:: WHAT NEEDS TO BE DONE ::
Reproduce the warming article from "July 31, 2017" up to and including "warming by then.", with "sophisticated" replaced by "detailed".

:: SUPPLIED TEXT ::
Two degrees of warming already baked in

July 31, 2017

Even if humans could instantly turn off all our emissions of greenhouse gases, the Earth would continue to heat up about two more degrees Fahrenheit by the turn of the century, according to a sophisticated new analysis published in Nature Climate Change. And if current emissions continue for 15 years, odds are good that the planet will see nearly three degrees (1.5 C) of warming by then.

"This 'committed warming' is critical to understand because it can tell us and policy makers how long we have, at current emission rates, before the planet will warm to certain thresholds," said co-author Robert Pincus, a scientist with CIRES at the University of Colorado Boulder and NOAA's Physical Sciences Division. "The window of opportunity on a 1.5-degree [C] target is closing."

During United Nations meetings in Paris last year, 195 countries including the United States signed an agreement to keep global temperature rise less than 3.5 degrees F (2 C) above pre-industrial levels, and pursue efforts that would limit it further, to less than 3 degrees Fahrenheit (1.5 C) by 2100.

:: DATASET CONTENT ::
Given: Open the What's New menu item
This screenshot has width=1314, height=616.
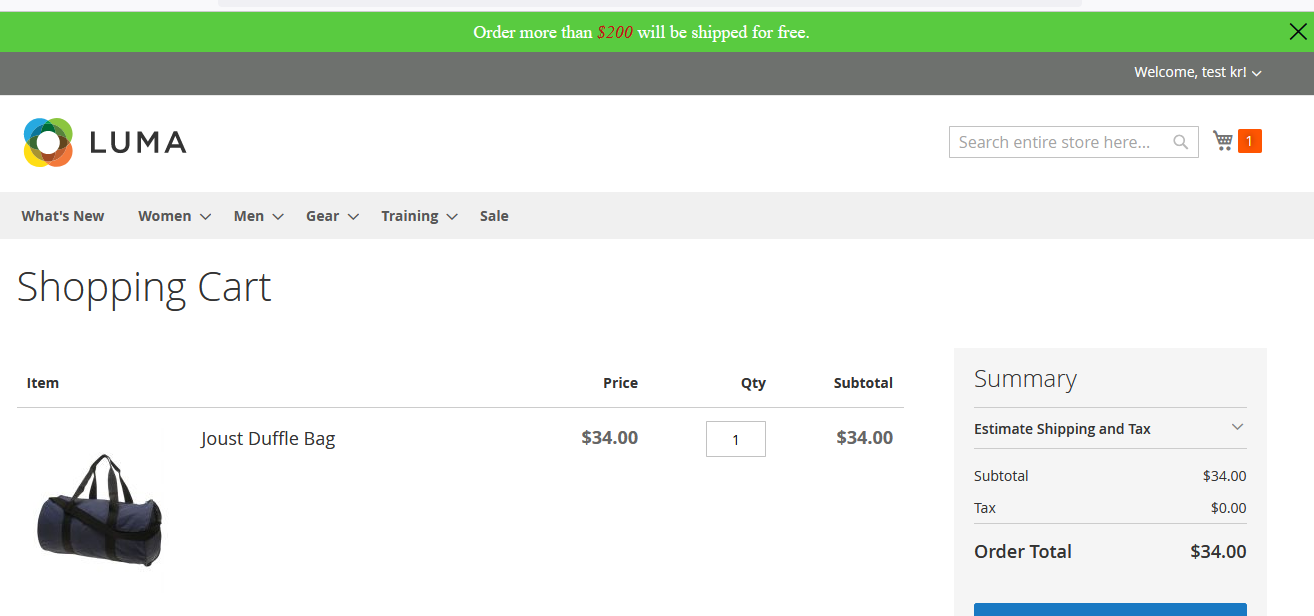Looking at the screenshot, I should (x=63, y=216).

:: PROBLEM SOLUTION ::
July 31, 2017

Even if humans could instantly turn off all our emissions of greenhouse gases, the Earth would continue to heat up about two more degrees Fahrenheit by the turn of the century, according to a detailed new analysis published in Nature Climate Change. And if current emissions continue for 15 years, odds are good that the planet will see nearly three degrees (1.5 C) of warming by then.